Exercise details
Count, please, the lines in the listing below that contain "will", and reply with the count only.

━━ Records for this task

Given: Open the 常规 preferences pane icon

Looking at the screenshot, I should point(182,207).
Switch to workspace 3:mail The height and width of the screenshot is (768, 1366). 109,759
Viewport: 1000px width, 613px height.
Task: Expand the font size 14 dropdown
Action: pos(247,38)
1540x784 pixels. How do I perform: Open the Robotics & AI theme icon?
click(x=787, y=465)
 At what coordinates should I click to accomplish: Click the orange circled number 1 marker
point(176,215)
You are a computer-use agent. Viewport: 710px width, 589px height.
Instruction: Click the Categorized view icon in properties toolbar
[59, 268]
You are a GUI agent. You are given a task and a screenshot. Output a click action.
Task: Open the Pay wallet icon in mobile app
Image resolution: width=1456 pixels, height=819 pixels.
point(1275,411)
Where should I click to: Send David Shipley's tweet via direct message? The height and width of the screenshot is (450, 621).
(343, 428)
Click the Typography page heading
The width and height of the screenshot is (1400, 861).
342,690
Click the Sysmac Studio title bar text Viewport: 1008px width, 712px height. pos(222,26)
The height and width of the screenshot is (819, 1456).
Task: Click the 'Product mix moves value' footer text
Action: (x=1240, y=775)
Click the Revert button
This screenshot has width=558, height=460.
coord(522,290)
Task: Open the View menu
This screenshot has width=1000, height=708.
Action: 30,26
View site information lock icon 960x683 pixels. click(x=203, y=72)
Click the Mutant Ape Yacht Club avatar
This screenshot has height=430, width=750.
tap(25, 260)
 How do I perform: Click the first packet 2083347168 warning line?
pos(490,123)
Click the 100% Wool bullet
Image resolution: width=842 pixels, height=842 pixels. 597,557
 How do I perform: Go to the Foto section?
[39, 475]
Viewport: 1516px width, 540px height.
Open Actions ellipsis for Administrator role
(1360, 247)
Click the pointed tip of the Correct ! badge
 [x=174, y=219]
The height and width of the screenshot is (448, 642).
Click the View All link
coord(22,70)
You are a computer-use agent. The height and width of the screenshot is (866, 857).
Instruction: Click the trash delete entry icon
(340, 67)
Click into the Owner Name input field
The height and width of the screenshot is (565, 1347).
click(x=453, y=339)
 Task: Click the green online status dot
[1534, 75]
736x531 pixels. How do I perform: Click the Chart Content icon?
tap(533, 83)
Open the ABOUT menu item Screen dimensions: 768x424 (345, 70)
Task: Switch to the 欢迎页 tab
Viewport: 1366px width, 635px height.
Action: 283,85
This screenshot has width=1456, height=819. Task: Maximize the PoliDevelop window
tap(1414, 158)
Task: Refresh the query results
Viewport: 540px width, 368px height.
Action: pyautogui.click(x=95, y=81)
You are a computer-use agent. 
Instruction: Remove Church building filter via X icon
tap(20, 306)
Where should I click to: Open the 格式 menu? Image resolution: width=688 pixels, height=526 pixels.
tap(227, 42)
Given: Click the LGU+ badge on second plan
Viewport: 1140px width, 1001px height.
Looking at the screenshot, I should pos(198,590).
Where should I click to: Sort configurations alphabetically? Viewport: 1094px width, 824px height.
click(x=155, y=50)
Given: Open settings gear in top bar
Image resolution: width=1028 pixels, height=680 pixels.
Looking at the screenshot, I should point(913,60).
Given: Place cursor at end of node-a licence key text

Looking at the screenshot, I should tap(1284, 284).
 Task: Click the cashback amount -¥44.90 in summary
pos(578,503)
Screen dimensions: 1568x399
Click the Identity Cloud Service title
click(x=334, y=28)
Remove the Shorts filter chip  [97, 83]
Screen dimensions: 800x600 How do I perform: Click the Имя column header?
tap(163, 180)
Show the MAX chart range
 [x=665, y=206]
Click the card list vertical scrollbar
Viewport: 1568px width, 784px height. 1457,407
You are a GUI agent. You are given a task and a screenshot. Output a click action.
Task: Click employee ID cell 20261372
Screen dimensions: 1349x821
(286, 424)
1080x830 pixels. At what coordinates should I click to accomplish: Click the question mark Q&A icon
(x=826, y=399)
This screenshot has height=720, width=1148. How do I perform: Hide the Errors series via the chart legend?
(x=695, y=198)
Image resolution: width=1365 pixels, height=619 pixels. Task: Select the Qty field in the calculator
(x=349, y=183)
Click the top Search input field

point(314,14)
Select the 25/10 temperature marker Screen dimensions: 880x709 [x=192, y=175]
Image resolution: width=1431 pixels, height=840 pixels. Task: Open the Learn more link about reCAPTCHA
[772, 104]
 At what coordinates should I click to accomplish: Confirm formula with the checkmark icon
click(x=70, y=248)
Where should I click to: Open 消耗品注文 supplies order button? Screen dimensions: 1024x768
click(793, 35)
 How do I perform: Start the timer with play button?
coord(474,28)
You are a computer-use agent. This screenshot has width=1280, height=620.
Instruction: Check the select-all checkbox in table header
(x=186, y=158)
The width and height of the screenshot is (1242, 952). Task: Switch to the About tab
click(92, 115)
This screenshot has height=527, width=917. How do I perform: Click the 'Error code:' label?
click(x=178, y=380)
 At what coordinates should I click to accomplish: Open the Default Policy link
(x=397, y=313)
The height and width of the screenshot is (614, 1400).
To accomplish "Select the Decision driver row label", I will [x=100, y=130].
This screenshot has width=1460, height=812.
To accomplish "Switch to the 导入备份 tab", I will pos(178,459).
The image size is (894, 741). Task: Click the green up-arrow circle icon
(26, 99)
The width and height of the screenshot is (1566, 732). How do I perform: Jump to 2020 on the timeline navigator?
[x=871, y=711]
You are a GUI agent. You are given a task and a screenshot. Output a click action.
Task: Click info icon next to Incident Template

━━━━

Output for this exercise
2